Waar het kunstzinnige van de wetenschap nog in ligt, zijn de modellen en theorieën die worden ontwikkeld door onderzoekers. Hier kan de verbeelding nog vliegen en hebben wetenschappers vrij spel.
Nu hoor ik u al tegenwerpen dat wetenschap toch met handen en voeten is gebonden aan de empirische werkelijkheid. Een redelijke eis die je kunt stellen aan een theorie is dat zij op zijn minst niet in tegenspraak is met de waarneembare wereld.

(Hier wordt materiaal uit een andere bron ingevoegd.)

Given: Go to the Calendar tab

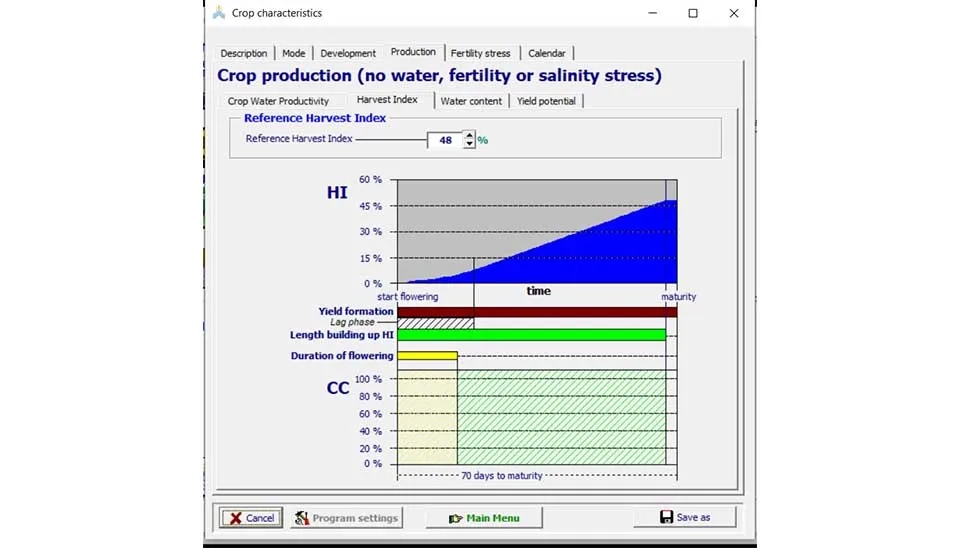Looking at the screenshot, I should point(546,53).
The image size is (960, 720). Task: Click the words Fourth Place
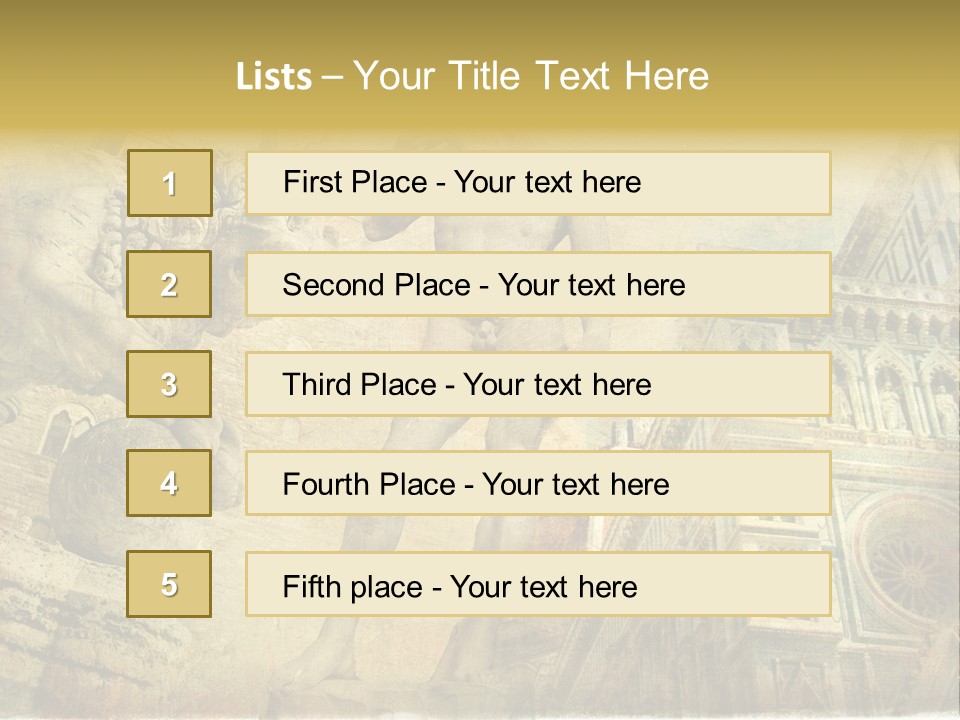click(x=369, y=484)
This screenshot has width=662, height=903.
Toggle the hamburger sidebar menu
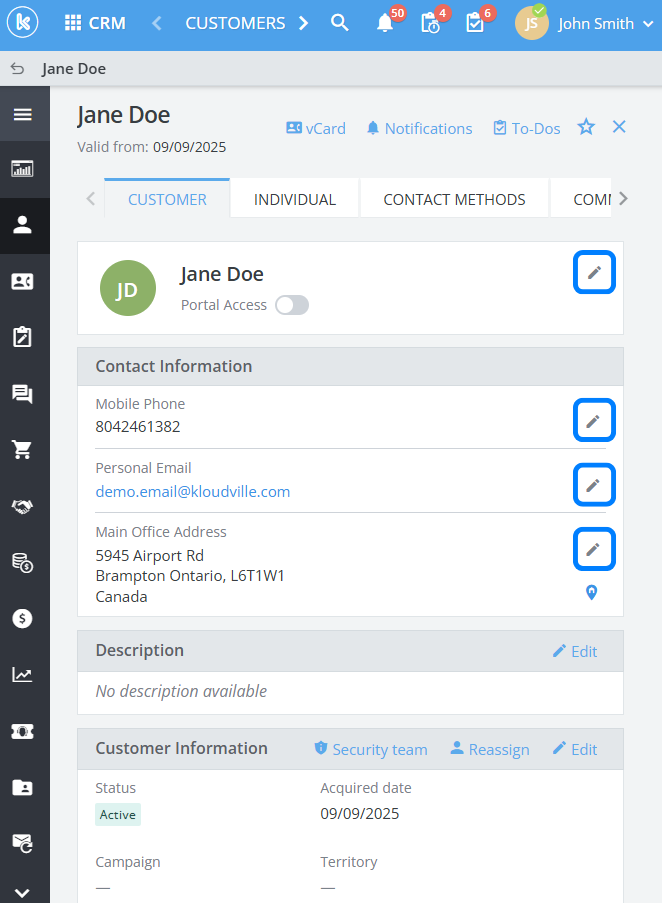[22, 114]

Echter, niets is minder waar: ‘All observation is theory-laden.’ Dit is niet de uitspraak van een post-modernist maar van Charles Darwin uit 1861 (‘Letter to Henry Fawsett’, 18 september 1861). En het vat precies samen waar wetenschappelijke vrijheid en verbeelding uit bestaan. De beste theorieën die we hebben van de waarneembare werkelijkheid lijken aanvankelijk in tegenspraak met diezelfde werkelijk. Al vanaf het begin van de empirische wetenschap stelde Galileo dat alle lichamen ten gevolge van de zwaartekracht even snel vallen, ongeacht hun massa. Dit is in tegenspraak met wat we lijken waar te nemen, en toch is het waar, mits we de invloed van andere krachten constant kunnen houden (zoals wrijving).

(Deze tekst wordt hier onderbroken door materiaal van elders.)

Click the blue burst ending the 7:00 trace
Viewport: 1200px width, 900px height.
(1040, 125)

En wat te denken van het Copernicaanse, heliocentrische wereldbeeld. Dat is toch in volledige tegenspraak met de waarneembare werkelijkheid, die, als we niet beter zouden weten, het meest lijkt op het geocentrische Ptolemaische wereldbeeld. Wat veelal wordt vergeten, is dat er in de 16e en 17e eeuw nog veel meer modellen opgang maakten. De verbeelding sloeg letterlijk op hol: de vreemdste tussenmodellen werden bedacht, de een nog gekker dan de ander. De ‘astronomen’ Andreas Osiander, Tycho Brahe en Paul Wittich kwamen allen met hun eigen visie en model op de proppen, ook omdat het Copernicaanse stelsel helemaal niet tot zulke goede voorspellingen leidde. Totdat Johannes Kepler de cirkelbewegingen verving door ellipsen, en de discussie langzaam uitdoofde.
Als we hier iets van kunnen leren is het dit: zolang we nog niet weten hoe iets in elkaar steekt, laat dan de verbeelding de vrije loop. Tussen droom en daad staan in de wetenschap juist geen wetten en praktische bezwaren in de weg. De wetten maken we zelf en de praktische bezwaren zijn te herleiden tot het bedenken van een slim experiment.

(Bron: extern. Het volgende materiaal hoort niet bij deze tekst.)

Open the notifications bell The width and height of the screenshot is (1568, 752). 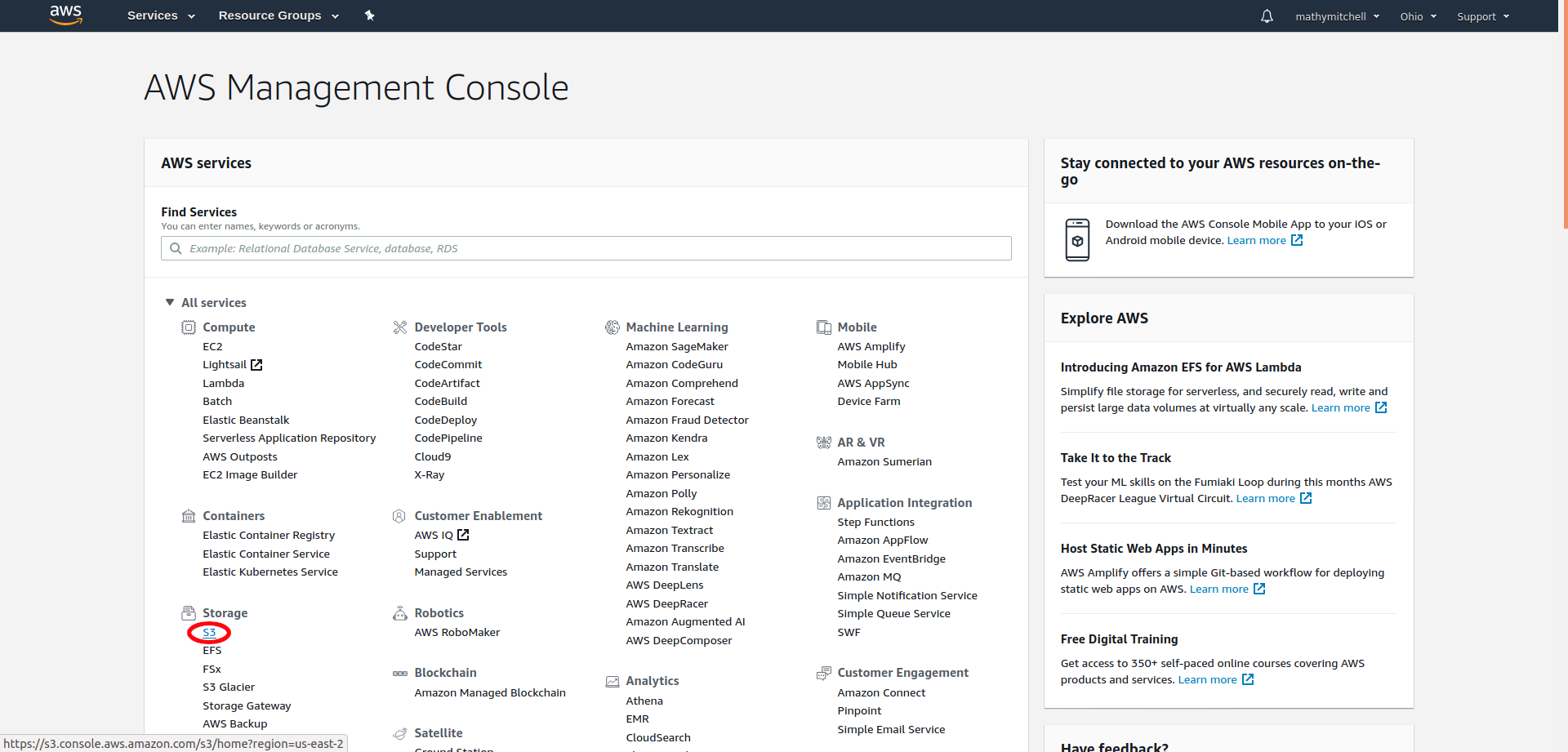coord(1267,16)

Ook leren we hiervan dat de voorspellingen van een theorie weliswaar moeten kloppen, maar dat de theorie zelf volkomen contra-intuïtief kan zijn.
Laat ik een voorbeeld geven uit eigen keuken. Als cognitiewetenschapper leid ik een Vici-onderzoeksgroep die menselijke cognitie probeert te vatten in een overkoepelende theorie. We houden ons bezig met het modelleren van menselijke taal, redeneren, visuele waarneming, maar ook van muziek. Inzichten in het ene gebied, bijvoorbeeld. de muziekcognitie, zijn vaak van nut voor inzichten op een ander gebied, zoals de taalkunde.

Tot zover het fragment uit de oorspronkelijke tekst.